For the research portion of the study, thousands of YouTube videos featuring songs from a variety of genres were scanned and used to build a comprehensive database of songs for the experiment. Some of the included musical genres were: rock, folk, jazz, classical, marching band, experimental and heavy metal.
Then, close to 2,000 U.S. and Chinese participants rated 40 music samples each based on 28 emotional categories. Participants were also asked to describe if each song evoked overall feelings of positivity or negativity, and their level of arousal after hearing each tune. With that data, the research team used a statistical analysis method to arrive at their top 13 emotional categories consistent across cultures.
A second portion of the research was also carried out, in order to validate and confirm the researchers’ initial findings. Just under 1,000 additional participants from both the U.S. and China were told to rate over 300 traditional Western and Chinese music samples. Sure enough, this second round of responses matched up with the original 13 top emotions researchers had identified.
Here are a few examples of songs used in the research, and the feelings they evoked in participants.
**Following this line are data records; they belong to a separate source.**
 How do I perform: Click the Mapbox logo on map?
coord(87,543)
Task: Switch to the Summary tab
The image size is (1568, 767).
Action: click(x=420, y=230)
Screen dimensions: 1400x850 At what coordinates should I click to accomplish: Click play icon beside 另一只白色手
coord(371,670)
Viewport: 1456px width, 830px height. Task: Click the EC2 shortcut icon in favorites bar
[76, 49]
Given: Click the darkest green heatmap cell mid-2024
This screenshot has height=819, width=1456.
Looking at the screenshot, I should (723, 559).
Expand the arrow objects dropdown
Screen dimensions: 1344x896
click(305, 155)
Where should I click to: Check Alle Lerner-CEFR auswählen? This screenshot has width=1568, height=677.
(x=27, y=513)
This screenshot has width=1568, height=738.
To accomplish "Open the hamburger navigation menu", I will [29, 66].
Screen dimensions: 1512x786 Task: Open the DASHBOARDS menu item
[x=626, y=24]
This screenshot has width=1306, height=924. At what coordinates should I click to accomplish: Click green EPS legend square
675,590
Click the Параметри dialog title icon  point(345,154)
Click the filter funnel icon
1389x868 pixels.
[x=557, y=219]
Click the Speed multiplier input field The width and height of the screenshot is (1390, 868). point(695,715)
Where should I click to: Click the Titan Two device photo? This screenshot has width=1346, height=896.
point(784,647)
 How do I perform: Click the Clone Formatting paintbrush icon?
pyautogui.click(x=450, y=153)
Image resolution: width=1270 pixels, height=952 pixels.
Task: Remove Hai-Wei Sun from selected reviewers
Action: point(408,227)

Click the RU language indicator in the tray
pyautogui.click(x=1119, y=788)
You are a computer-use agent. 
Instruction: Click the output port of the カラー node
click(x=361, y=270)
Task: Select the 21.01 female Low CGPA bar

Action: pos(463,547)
Vivaldi’s “Four Seasons” energized listeners, Al Green’s “Let’s Stay Together” brought up feelings of sensuality, and The Clash’s “Rock the Casbah” pumped listeners up. Additionally, “Somewhere over the Rainbow” brought about joy in listeners.
Heavy metal songs, on the other hand, were predominantly interpreted as defiant, and the classic music played in the infamous shower scene in Alfred Hitchcock’s Psycho triggered fear among participants.
“Music is a universal language, but we don’t always pay enough attention to what it’s saying and how it’s being understood,” Cowen concludes. “We wanted to take an important first step toward solving the mystery of how music can evoke so many nuanced emotions.”
The study’s authors admit that some of their findings may have been skewed by the pre-conceived associations participants had developed regarding certain pieces of music, such as the possibility that the Psycho theme wouldn’t be quite as scary if the movie wasn’t such an ingrained part of pop culture. That being said, they say the second portion of the research project validated their work in this regard, since participants were largely unfamiliar with around half of the traditional Western and Chinese songs used.
Click here to check out the interactive audio map.
The study is published in the Proceedings of the National Academy of Sciences.